When he woke up it was dark and cold. The rank stench of rotting flesh was what struck him first. And then, for some reason, he was hyper aware of the fact that he was naked. A vulnerability. He could neither see nor hear anything around him and he started like a shy horse when he sat up and put his feet on wet ground. Wet with what? He wasn't thinking about that. He was thinking about getting up, getting out, getting to light. So long he'd been in the dark. So long he'd wanted the lights off and now there was nothing he needed more than just a flash of illumination. Something to remind him he was alive, that this wasn't hell.

His climb out of the impossibly huge pit was laborious, but he wasn't tired when he reached the top. Instead of bright sunlight, or even a clear, star-filled sky, a coal-dust gray cloud cover hovered low and suffocating over the grim landscape. The grass was scorched and useless. Someone had salted this earth so nothing would ever grow again. Covered head to toe in muck, in stinking filth, Marcus Wright turned his face up into the rain and screamed. He was in hell.

--

There had been a moment there, sprawled back against Blair on the floor of the helicopter, John Connor sitting on the bench with his wife, Kyle and Star staring wide-eyed out the open door as Skynet Central went up in a cacophony of flame and twisted steel, that Marcus felt as though he belonged. Here were his people. He would stay here with them and they would hold him close, keep him in their company. But as soon as the helicopter landed, and both he and Connor were rushed off to the medevac, he could feel the stares on him. It didn't matter that his heart was pounding so hard the surgeon could hear it standing a foot away, or that he was bleeding his own blood. He was still a machine. They had to untwist the mess of his ribs, wedge them back in place. Not a human, they were telling themselves. He could see it in their eyes. Not a human, and so there wasn't any hesitation in their gloved hands as they yanked and bent. It wouldn't hurt him. And it didn't. Not really. It was like getting a tooth pulled with Novocain. He was aware they were doing something; he knew it was happening, could feel the pressure, but nothing else.

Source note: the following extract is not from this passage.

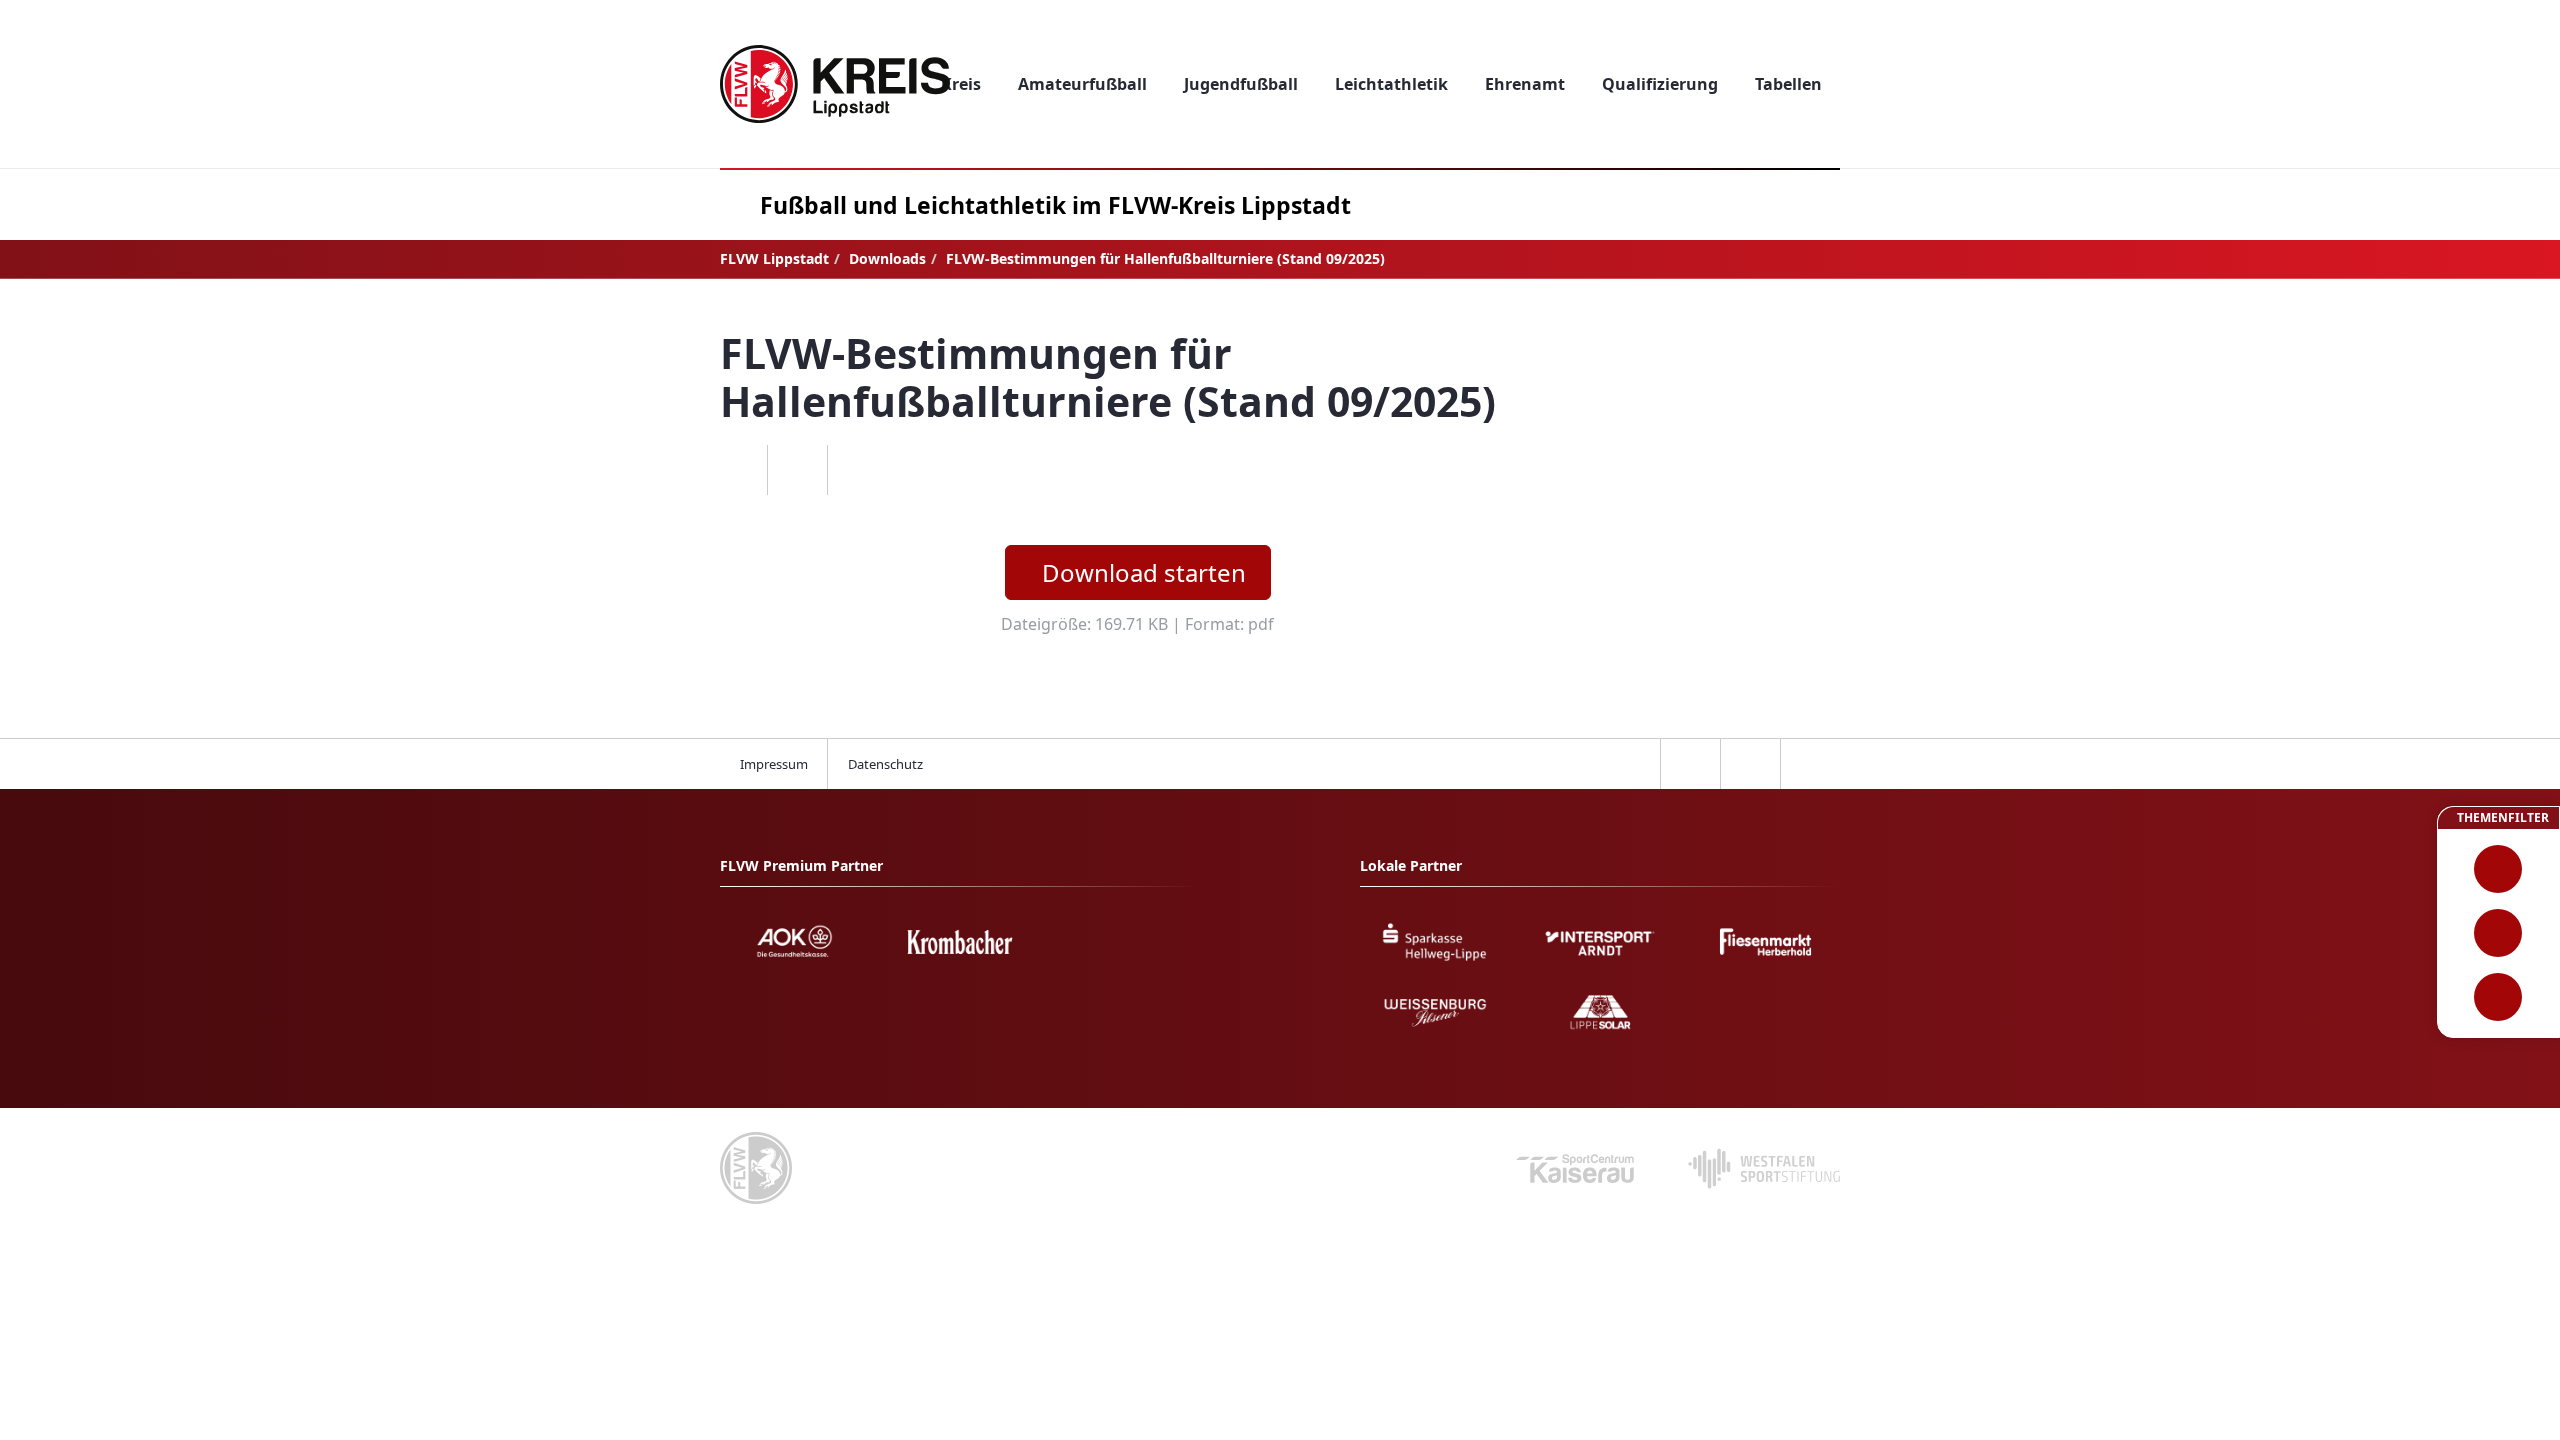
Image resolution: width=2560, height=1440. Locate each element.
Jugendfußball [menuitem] (1241, 84)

It was when they moved in to begin repairing the human part of him that their expressions softened and the movements of their hands gentled. This required the delicate instruments. It's still me he wanted to inform them, look at my face, you bastards, you're still operating on the same man.

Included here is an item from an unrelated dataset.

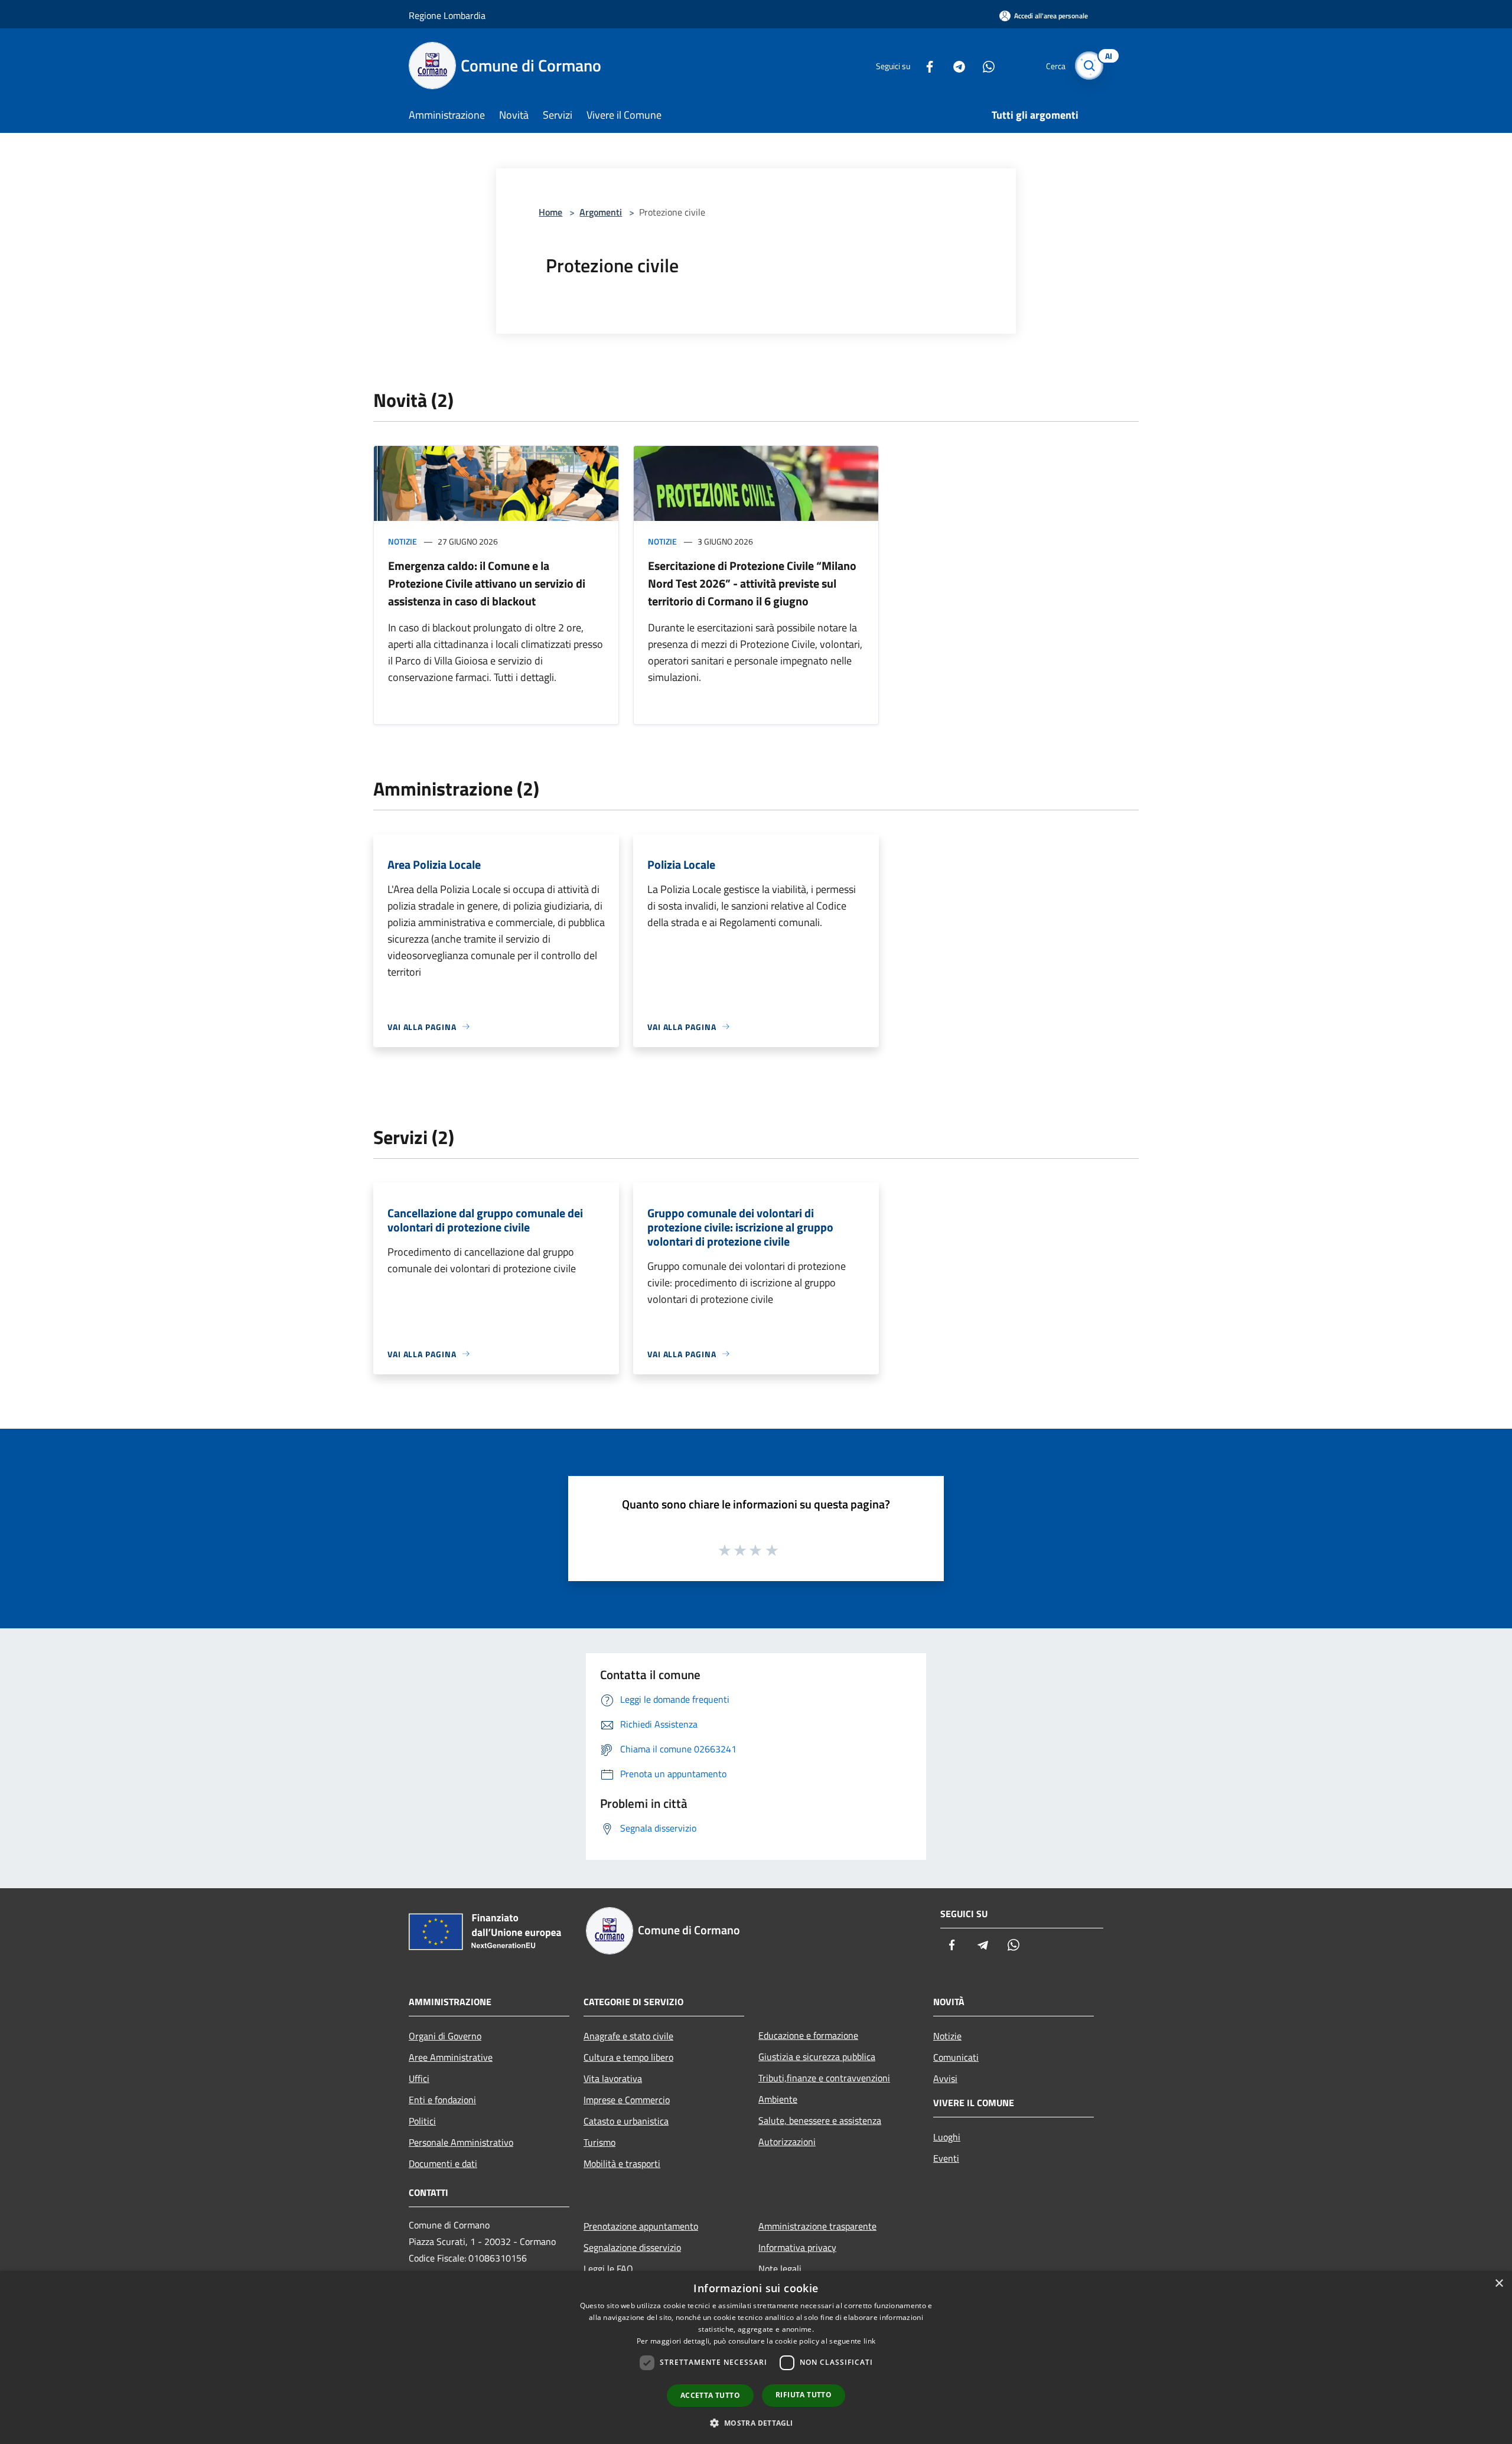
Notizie (402, 541)
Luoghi (946, 2137)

When they were done, they wheeled him into a secluded room at the far end of the bunker. It was warm and dry. A single light bulb swung from the ceiling, but when the last tech closed the door, they didn't turn it on. Marcus was left in the dark, still awake, ordered not to move unnecessarily until his own healing ability had closed up the worst of the wounds. They didn't know what to do about his scorched hand. It was naked metal now, lithe and dexterous. He would have to wear a glove, so as not to alarm anyone who didn't know what he was. He thought about the strength he now carried in that one hand as he stared up at the ceiling, or where the ceiling would have been if he'd been able to see it. Marcus counted his fingers, touched each metal tip to his metal thumb. He counted each metal toe, each metal rib. He counted the times the T800 had bashed him into the I beam. Marcus Wright counted how many years he'd been alive. Twenty-eight. And there would be no more. He was dead now.